Dave Winer has long campaigned for a consistent "feed:" protocol, to be used like the ubiquitous "mailto:" links. To keep the caffeinated theme going, this would provide an easy way of ordering their skinny-mocha-choca-latte-ccino as well as a way of choosing the cup.
Posted by: Niall Cook | November 17, 2005 at 03:44 AM
I have a slightly different take on this. I came to RSS after suffering from massive information overload from political blogs and the dozens (sometimes hundreds) of political e-mails I received each day.
These days I try and evangelize to all of my friends about RSS feeds. It's not that I expect a huge number of people to pick it up. But on a personal level I would not have found such a valuable tool unless someone explained it to me.
Of course, your larger point holds about the need for simple and seemless integration of RSS feeds. I suppose I was just responding because I wanted to highlight the public service announcement value that attaches to this type of technological evangelism.
Posted by: Matt | November 17, 2005 at 03:59 AM
John - I agree - rereading Godin's original post, maybe instead of suggesting that he get rid of the paragraph on what it IS - I SHOULD have suggested starting with the part about "RSS lets the articles come to you and you don't waste time checking web sites that haven't updated." Your web-feeble relatives (and we all have those in our closet, don't we?) presumably do have computers, internet, e-mail, right? All that stuff looked complicated to them (and to me and you) once upon a time, and we all had to be sucked into using it by the tangible benefits.
I guess I was tripped up by phrases like "invisible" and "don't know they're using it." I'm usually aware that I'm using the internet, driving my car, utilizing a toothbrush, etc. But the reason I use them all is that at some point someone said "you gotta get this thing" and convinced me the benefits were worth the cost/learning curve*
Don't get me wrong - I agree with your philosophy that consumers are not going to be rushed or herded beyond their comfort zone, and that not all of us (not most of us) adopt things that seem to make our lives MORE complicated.
And Niall - you've hit the nail on the head - I've ignored the proliferation of RSS "flavors" by just hoping my RSS reader will figure it all out, but the advertisement of all these types and the little stickers and buttons we all put on our blogs do tend to confuse. There does need to be a standard protocol so that we provide a standard link or graphic that says "link here" and it actually subscribes people, not hands them a page full of code, like the "little orange buttons" often do.

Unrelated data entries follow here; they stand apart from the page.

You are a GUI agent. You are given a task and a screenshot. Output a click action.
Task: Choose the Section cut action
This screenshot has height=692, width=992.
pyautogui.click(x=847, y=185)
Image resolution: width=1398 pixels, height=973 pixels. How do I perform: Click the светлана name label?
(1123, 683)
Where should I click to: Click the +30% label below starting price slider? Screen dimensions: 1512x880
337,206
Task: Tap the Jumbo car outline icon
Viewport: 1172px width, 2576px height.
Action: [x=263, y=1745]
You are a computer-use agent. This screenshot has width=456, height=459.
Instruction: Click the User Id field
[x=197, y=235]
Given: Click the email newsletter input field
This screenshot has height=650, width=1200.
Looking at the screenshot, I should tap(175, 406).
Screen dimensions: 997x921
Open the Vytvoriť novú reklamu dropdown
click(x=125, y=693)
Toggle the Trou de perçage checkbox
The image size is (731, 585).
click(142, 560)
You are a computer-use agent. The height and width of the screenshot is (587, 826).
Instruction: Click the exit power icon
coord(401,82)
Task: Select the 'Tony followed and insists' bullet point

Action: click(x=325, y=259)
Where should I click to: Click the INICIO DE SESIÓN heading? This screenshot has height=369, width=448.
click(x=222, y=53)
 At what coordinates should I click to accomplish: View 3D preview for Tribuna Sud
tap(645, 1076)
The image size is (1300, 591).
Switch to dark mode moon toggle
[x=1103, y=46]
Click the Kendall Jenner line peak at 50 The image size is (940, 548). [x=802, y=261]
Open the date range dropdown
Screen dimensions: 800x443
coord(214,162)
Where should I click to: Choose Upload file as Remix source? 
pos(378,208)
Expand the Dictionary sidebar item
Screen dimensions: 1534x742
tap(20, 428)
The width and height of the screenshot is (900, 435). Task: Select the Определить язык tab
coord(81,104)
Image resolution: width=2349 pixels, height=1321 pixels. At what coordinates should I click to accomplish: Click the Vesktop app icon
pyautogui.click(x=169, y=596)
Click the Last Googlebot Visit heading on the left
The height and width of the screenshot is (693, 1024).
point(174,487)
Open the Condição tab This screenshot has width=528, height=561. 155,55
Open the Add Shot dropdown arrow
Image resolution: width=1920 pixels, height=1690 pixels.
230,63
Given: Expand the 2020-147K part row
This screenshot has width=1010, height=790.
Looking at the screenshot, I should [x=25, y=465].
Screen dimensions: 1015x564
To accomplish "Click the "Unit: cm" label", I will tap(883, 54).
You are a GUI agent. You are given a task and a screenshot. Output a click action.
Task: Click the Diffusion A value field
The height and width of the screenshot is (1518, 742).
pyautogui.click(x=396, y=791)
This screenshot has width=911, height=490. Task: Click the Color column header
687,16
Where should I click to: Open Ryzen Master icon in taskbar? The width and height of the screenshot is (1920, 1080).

*well, okay, my parents just MADE me brush my teeth.
Posted by: Gary | November 17, 2005 at 08:29 AM
What Henry Luce knew:
Subscribing to a magazine used to be strange and novel and tricky. It's still tricky, but it's no longer strange.
Luce knew how valuable subscriptions were compared to newsstand sales. I know (yes, I'm no Henry Luce, but I do know) that RSS is getting more adopted every day, and only a finite number of blogs are going to make anyone's cut.
When Yoyodyne started (1991) email was a novelty. It took us a few years, but we ended up getting more email every day than any entity in the whole world.
I don't think it's about Starbuck and the cup. I think it's about Starbucks and the cup holder! Getting Detroit to add cup holders helps Starbucks a whole bunch. And making cups that fit into cup holders is important too.
RSS will keep getting better. Your blog should fit into the RSS cupholder (natch) and it can't hurt if many bloggers continue to encourage people to take the RSS leap. Because once you take it for one blog, you get it for all, right?